(Lines of data)
<<<<

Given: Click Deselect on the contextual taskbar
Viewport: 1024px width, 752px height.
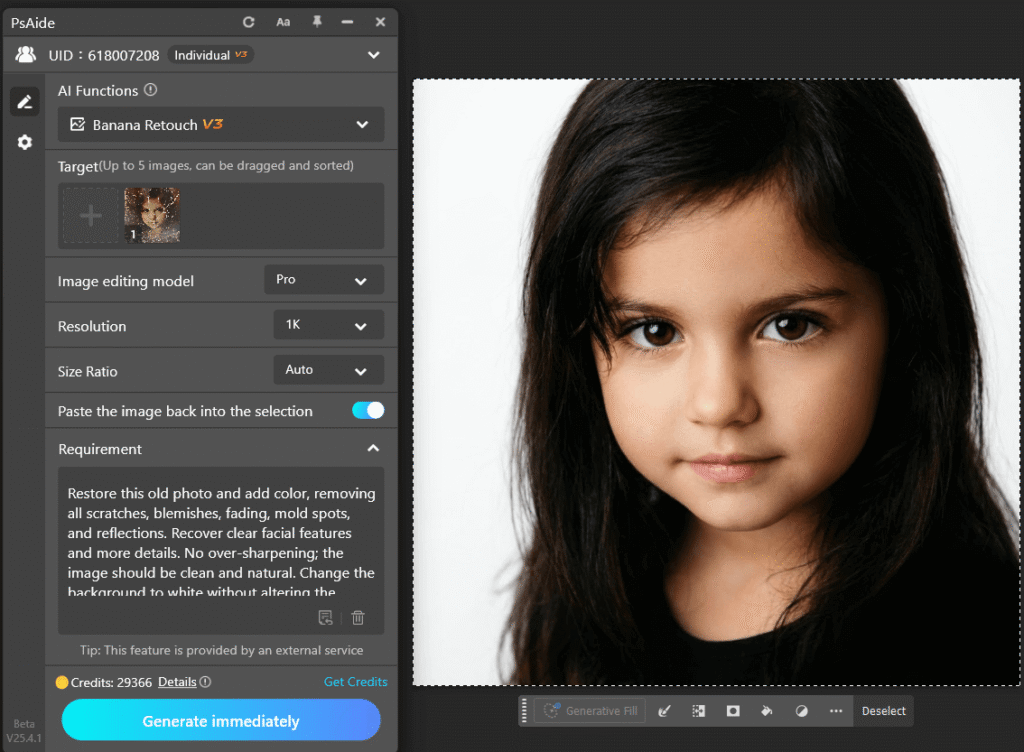Looking at the screenshot, I should 883,710.
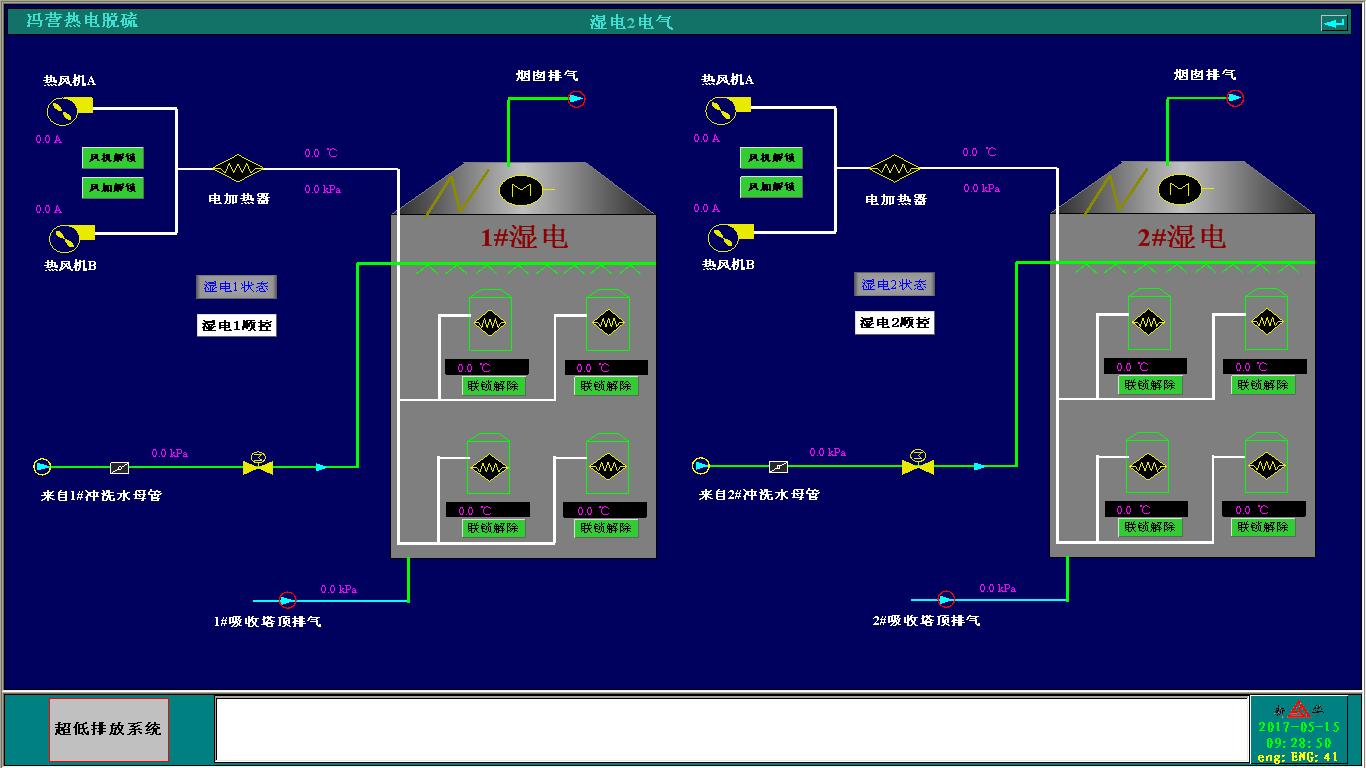This screenshot has height=768, width=1366.
Task: Click the bottom-right insulator heater in 2#湿电
Action: (x=1265, y=466)
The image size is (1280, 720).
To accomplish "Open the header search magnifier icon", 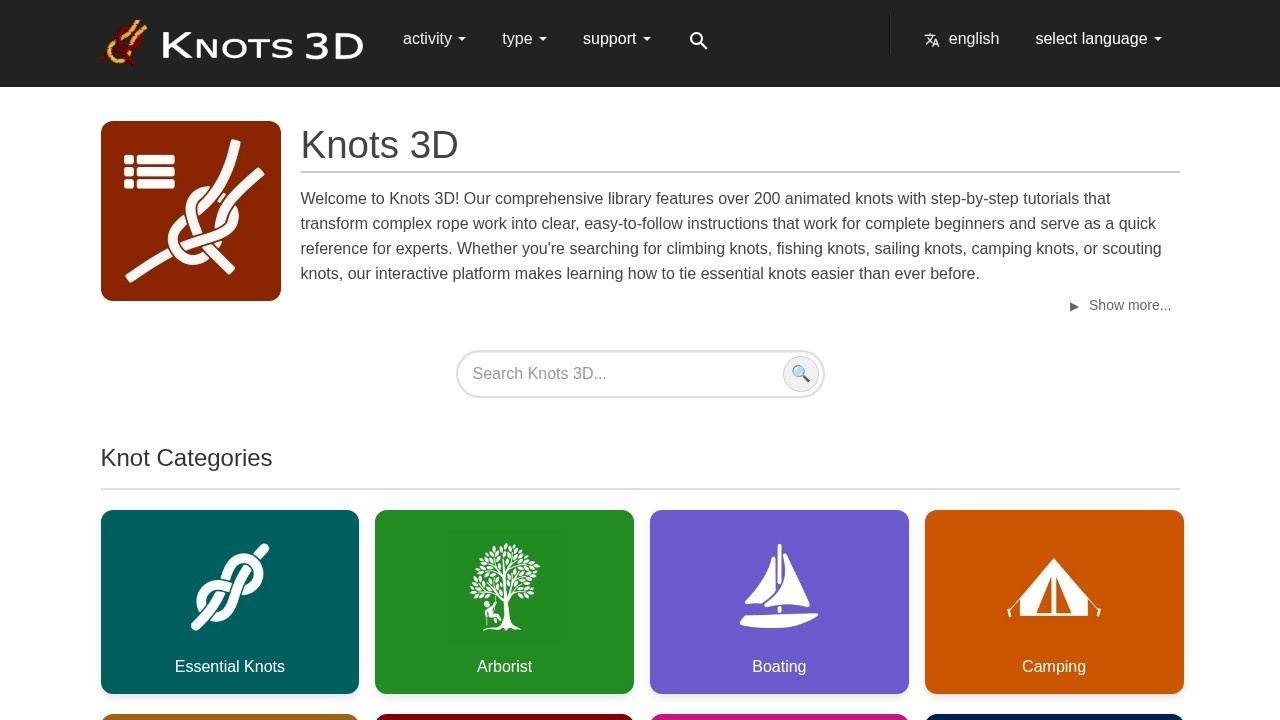I will (x=698, y=41).
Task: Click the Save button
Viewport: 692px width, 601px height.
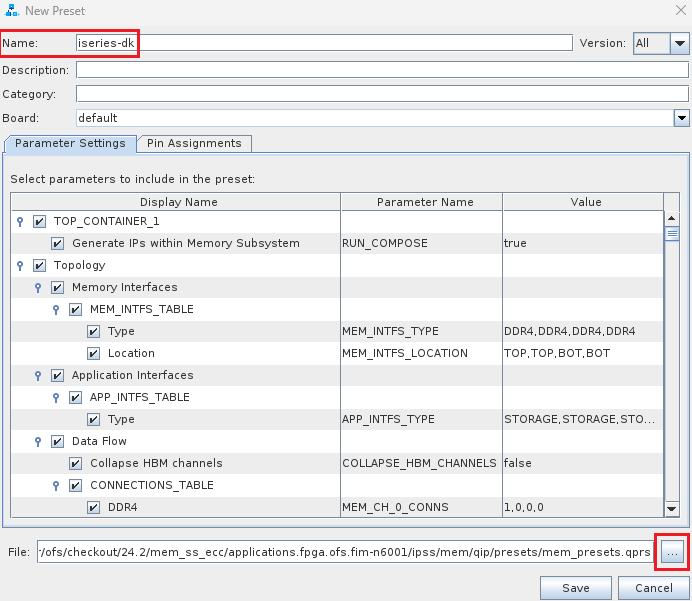Action: (575, 588)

>>>>

Please output the lines starting at the first line and ending at the line that contains "Action: (x=1265, y=466)", with both of those included and the pictures left out.

**Output**.
Given: Click Deselect on the contextual taskbar
Viewport: 1024px width, 752px height.
Looking at the screenshot, I should 883,710.
This screenshot has height=768, width=1366.
Task: Click the bottom-right insulator heater in 2#湿电
Action: (x=1265, y=466)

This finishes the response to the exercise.